Stored entries:
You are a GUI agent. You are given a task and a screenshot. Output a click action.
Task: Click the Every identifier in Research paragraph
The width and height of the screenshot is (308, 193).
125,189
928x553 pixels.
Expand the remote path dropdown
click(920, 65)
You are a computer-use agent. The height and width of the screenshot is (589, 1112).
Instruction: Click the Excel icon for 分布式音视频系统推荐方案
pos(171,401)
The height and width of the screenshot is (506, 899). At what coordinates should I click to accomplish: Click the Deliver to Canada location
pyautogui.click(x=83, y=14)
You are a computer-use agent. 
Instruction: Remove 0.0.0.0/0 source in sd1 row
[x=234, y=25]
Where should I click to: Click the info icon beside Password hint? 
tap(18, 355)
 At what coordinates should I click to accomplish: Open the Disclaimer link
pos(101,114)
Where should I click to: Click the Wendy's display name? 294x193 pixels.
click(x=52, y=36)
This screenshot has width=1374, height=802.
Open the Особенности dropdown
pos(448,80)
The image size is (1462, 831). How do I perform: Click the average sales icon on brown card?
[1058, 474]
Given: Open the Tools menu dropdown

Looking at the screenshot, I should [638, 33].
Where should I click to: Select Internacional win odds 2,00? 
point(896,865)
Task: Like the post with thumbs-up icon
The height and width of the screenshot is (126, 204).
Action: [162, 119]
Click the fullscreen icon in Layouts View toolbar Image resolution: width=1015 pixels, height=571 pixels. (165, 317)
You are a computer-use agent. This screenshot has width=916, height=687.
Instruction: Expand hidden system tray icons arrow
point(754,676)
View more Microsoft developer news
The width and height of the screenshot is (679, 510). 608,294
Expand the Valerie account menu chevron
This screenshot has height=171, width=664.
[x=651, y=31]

What is required:
Looking at each line of the records, count the ones where the word "agent" appears, and report only the count.

Exercise solution:
4